« L’Outsider » : « on joue, mais moi j’ai trop joué »

affiche-film-l-outsiderJérôme Kerviel est embauché à la Société Générale. Il est fasciné par les traders et rêve d’en faire partie. Keller lui donne sa chance en faisant de lui l’assistant de son desk…

Je n’ai pas d’intérêt particulier pour le monde de la finance, loin de là, et n’avais pas suivi de très près l’affaire Kerviel à l’époque. En revanche j’aime assez les films sur les dessous du monde du travail en général, et c’est dans cette optique que j’ai eu la curiosité de regarder L’Outsider quand le film est passé sur France 2.

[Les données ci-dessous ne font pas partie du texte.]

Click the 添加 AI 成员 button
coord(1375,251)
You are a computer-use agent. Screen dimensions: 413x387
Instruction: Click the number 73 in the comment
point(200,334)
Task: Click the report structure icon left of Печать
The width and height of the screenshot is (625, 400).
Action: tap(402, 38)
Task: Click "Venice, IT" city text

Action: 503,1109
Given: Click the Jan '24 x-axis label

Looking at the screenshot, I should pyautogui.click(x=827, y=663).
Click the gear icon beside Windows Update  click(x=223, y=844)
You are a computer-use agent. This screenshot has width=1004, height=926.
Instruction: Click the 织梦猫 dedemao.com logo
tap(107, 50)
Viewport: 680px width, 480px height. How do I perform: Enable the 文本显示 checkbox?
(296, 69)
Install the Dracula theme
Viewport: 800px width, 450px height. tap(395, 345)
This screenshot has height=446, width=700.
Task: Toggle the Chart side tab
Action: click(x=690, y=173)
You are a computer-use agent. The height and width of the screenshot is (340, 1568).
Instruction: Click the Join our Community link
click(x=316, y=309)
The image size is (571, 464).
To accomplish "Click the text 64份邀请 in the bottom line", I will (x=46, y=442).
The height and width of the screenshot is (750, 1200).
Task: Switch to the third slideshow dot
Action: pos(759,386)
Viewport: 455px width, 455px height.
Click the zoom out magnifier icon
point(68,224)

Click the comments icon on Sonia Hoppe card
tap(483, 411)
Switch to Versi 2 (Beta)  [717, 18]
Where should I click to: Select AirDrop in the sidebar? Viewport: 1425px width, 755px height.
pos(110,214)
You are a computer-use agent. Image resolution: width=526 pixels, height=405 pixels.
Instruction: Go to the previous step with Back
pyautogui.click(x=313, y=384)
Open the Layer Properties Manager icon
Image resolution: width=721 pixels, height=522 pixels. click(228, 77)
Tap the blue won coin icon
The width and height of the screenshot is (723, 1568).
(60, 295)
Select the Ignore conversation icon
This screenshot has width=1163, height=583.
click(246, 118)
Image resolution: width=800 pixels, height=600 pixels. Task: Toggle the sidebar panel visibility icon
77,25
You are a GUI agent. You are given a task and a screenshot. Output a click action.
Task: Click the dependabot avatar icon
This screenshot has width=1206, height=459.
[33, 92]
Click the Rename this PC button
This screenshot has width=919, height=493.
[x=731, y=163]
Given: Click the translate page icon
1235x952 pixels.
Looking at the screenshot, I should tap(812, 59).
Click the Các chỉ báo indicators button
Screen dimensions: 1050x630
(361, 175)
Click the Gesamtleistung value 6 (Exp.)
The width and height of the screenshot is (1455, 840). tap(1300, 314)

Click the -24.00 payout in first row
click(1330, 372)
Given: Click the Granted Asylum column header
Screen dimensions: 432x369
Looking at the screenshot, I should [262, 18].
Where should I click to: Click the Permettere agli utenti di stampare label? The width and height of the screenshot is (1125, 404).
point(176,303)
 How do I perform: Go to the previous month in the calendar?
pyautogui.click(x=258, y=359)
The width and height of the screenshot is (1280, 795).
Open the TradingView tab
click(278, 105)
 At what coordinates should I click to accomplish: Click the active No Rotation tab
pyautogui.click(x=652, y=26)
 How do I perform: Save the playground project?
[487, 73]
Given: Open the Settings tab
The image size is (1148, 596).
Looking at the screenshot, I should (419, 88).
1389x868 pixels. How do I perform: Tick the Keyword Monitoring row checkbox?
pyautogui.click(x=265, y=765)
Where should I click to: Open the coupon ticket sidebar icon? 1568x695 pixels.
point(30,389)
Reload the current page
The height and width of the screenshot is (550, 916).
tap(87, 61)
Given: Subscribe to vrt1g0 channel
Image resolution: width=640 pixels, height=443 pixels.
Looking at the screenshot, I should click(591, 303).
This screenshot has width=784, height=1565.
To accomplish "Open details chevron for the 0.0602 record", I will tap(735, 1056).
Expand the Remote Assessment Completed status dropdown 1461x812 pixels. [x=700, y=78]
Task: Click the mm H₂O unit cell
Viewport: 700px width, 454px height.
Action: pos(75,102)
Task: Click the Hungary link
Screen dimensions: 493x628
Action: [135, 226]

J’ai eu peur d’être perdue d’entrée de jeu par l’aspect financier mais l’entrée dans le film se fait plutôt en douceur, en compagnie de Jérôme qui débute dans la banque. Arthur Dupont est un bon choix pour le rôle, parce qu’on ne s’en fait pas l’idée d’un requin, grâce à une filmographie qui l’a plutôt habitué à des rôles de grande gueule agaçante mais pas méchante. Ici il apporte au personnage une forme de naïveté initiale qu’il va perdre petit à petit, et cette évolution est vraiment bien rendue dans le jeu du comédien mais aussi dans l’atmosphère de plus en plus oppressante et la photo de plus en plus sombre à mesure que le film avance.

Très chouette idée aussi, François-Xavier Demaison en trader. J’ai personnellement du mal à l’imaginer mais il a exercé ce métier dans une carrière antérieure et à l’écran il est ultra crédible en Keller, ce type qui coache son poulain à devenir le meilleur puis constate avec effarement que celui-ci a dépassé de beaucoup ses propres prises de risque.

Honnêtement à un moment le film m’a un peu perdue, à force de termes techniques et de scènes montrant les traders à leur desk, le nez rivé aux courbes sur les écrans. Je n’ai pas forcément compris tous les détails de leurs opérations boursières, et j’ai fini par trouver l’ensemble assez long et répétitif jusqu’à ce que l’étau se resserre autour de Kerviel, qui a risqué beaucoup plus d’argent que permis (si tant est que j’aie bien compris ce qui lui était reproché).

Ce que j’ai trouvé intéressant, c’est l’atmosphère bien rendue par Christophe Barratier (je n’aurais jamais imaginé que le réalisateur des Choristes s’embarque dans un tel sujet), les couleurs froides, les ombres qui semblent rôder dans les couloirs aseptisés, mais aussi les blagues trash, le côté boys club crade de ces hommes qui pensent que parce qu’ils manipulent beaucoup d’argent tout leur est permis.

Le film montre bien également le côté addictif de la prise de risque : Kerviel ressemble à un joueur de casino qui miserait toujours plus gros jusqu’à tout perdre. Après tout, parier sur les fluctuations du marché n’est pas bien différent d’une partie de roulette. Parcours d’un homme qui n’avait pas les codes et a fini par les éclater par appât de la réussite, le film est instructif en dépit de ses longueurs.